Entries from a dataset
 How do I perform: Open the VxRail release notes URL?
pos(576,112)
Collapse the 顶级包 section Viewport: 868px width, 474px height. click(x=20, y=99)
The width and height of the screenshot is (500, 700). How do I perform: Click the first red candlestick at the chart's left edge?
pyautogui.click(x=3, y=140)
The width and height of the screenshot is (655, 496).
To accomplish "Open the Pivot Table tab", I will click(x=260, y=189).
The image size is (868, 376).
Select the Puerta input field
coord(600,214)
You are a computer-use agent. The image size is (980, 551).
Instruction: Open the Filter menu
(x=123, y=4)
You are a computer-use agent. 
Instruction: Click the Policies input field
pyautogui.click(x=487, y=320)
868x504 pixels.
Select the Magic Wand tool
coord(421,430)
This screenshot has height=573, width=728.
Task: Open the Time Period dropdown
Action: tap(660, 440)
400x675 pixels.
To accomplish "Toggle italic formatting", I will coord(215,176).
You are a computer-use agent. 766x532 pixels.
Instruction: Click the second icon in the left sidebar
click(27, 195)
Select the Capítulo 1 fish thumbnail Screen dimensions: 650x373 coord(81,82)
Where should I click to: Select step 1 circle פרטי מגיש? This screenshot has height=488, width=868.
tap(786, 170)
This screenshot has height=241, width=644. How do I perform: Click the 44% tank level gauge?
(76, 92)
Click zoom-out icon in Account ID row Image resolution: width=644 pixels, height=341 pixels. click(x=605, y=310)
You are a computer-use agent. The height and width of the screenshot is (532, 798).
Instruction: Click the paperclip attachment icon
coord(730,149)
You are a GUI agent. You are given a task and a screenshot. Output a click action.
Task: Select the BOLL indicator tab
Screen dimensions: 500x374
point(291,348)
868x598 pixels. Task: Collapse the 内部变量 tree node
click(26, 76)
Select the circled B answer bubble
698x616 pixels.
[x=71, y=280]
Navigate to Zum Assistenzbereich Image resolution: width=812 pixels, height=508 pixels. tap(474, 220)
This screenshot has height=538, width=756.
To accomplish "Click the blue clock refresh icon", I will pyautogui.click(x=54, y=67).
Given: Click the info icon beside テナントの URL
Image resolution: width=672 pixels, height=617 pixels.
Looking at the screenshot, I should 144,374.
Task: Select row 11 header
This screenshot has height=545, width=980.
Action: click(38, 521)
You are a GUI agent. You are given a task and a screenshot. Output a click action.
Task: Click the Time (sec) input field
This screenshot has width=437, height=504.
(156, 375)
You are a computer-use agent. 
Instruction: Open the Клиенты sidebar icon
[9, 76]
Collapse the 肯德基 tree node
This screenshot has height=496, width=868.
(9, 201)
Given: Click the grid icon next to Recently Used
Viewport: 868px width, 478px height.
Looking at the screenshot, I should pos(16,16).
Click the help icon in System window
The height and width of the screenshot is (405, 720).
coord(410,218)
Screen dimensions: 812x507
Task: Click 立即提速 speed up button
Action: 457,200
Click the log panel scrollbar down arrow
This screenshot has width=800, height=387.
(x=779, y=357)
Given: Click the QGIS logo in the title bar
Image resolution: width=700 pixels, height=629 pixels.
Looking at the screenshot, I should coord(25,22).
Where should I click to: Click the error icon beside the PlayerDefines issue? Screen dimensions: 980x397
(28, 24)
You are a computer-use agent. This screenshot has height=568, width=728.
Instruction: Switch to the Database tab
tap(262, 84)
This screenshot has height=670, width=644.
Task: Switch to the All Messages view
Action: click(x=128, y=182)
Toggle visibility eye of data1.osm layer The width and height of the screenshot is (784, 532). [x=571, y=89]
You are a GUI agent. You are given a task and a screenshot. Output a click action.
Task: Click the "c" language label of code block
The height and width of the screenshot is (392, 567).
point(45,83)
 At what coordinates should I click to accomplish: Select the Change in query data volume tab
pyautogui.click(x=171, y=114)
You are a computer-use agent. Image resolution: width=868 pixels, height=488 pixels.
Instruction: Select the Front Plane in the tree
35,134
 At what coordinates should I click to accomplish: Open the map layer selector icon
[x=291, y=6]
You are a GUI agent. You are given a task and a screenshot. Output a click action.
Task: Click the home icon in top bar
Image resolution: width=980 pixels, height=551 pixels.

> _Stated task_:
Edit all of the items above, replacing each "computer-use agent" with "desktop assistant" and keeping everything else the same.

> _Reply_:
 How do I perform: Open the VxRail release notes URL?
pos(576,112)
Collapse the 顶级包 section Viewport: 868px width, 474px height. click(x=20, y=99)
The width and height of the screenshot is (500, 700). How do I perform: Click the first red candlestick at the chart's left edge?
pyautogui.click(x=3, y=140)
The width and height of the screenshot is (655, 496).
To accomplish "Open the Pivot Table tab", I will click(x=260, y=189).
The image size is (868, 376).
Select the Puerta input field
coord(600,214)
You are a desktop assistant. The image size is (980, 551).
Instruction: Open the Filter menu
(x=123, y=4)
You are a desktop assistant. 
Instruction: Click the Policies input field
pyautogui.click(x=487, y=320)
868x504 pixels.
Select the Magic Wand tool
coord(421,430)
This screenshot has height=573, width=728.
Task: Open the Time Period dropdown
Action: tap(660, 440)
400x675 pixels.
To accomplish "Toggle italic formatting", I will coord(215,176).
You are a desktop assistant. 766x532 pixels.
Instruction: Click the second icon in the left sidebar
click(27, 195)
Select the Capítulo 1 fish thumbnail Screen dimensions: 650x373 coord(81,82)
Where should I click to: Select step 1 circle פרטי מגיש? This screenshot has height=488, width=868.
tap(786, 170)
This screenshot has height=241, width=644. How do I perform: Click the 44% tank level gauge?
(76, 92)
Click zoom-out icon in Account ID row Image resolution: width=644 pixels, height=341 pixels. click(x=605, y=310)
You are a desktop assistant. The height and width of the screenshot is (532, 798).
Instruction: Click the paperclip attachment icon
coord(730,149)
You are a GUI agent. You are given a task and a screenshot. Output a click action.
Task: Select the BOLL indicator tab
Screen dimensions: 500x374
point(291,348)
868x598 pixels. Task: Collapse the 内部变量 tree node
click(26, 76)
Select the circled B answer bubble
698x616 pixels.
[x=71, y=280]
Navigate to Zum Assistenzbereich Image resolution: width=812 pixels, height=508 pixels. tap(474, 220)
This screenshot has height=538, width=756.
To accomplish "Click the blue clock refresh icon", I will pyautogui.click(x=54, y=67).
Given: Click the info icon beside テナントの URL
Image resolution: width=672 pixels, height=617 pixels.
Looking at the screenshot, I should 144,374.
Task: Select row 11 header
This screenshot has height=545, width=980.
Action: click(38, 521)
You are a GUI agent. You are given a task and a screenshot. Output a click action.
Task: Click the Time (sec) input field
This screenshot has width=437, height=504.
(156, 375)
You are a desktop assistant. 
Instruction: Open the Клиенты sidebar icon
[9, 76]
Collapse the 肯德基 tree node
This screenshot has height=496, width=868.
(9, 201)
Given: Click the grid icon next to Recently Used
Viewport: 868px width, 478px height.
Looking at the screenshot, I should pos(16,16).
Click the help icon in System window
The height and width of the screenshot is (405, 720).
coord(410,218)
Screen dimensions: 812x507
Task: Click 立即提速 speed up button
Action: 457,200
Click the log panel scrollbar down arrow
This screenshot has width=800, height=387.
(x=779, y=357)
Given: Click the QGIS logo in the title bar
Image resolution: width=700 pixels, height=629 pixels.
Looking at the screenshot, I should coord(25,22).
Where should I click to: Click the error icon beside the PlayerDefines issue? Screen dimensions: 980x397
(28, 24)
You are a desktop assistant. This screenshot has height=568, width=728.
Instruction: Switch to the Database tab
tap(262, 84)
This screenshot has height=670, width=644.
Task: Switch to the All Messages view
Action: click(x=128, y=182)
Toggle visibility eye of data1.osm layer The width and height of the screenshot is (784, 532). [x=571, y=89]
You are a GUI agent. You are given a task and a screenshot. Output a click action.
Task: Click the "c" language label of code block
The height and width of the screenshot is (392, 567).
point(45,83)
 At what coordinates should I click to accomplish: Select the Change in query data volume tab
pyautogui.click(x=171, y=114)
You are a desktop assistant. Image resolution: width=868 pixels, height=488 pixels.
Instruction: Select the Front Plane in the tree
35,134
 At what coordinates should I click to accomplish: Open the map layer selector icon
[x=291, y=6]
You are a GUI agent. You are given a task and a screenshot. Output a click action.
Task: Click the home icon in top bar
Image resolution: width=980 pixels, height=551 pixels.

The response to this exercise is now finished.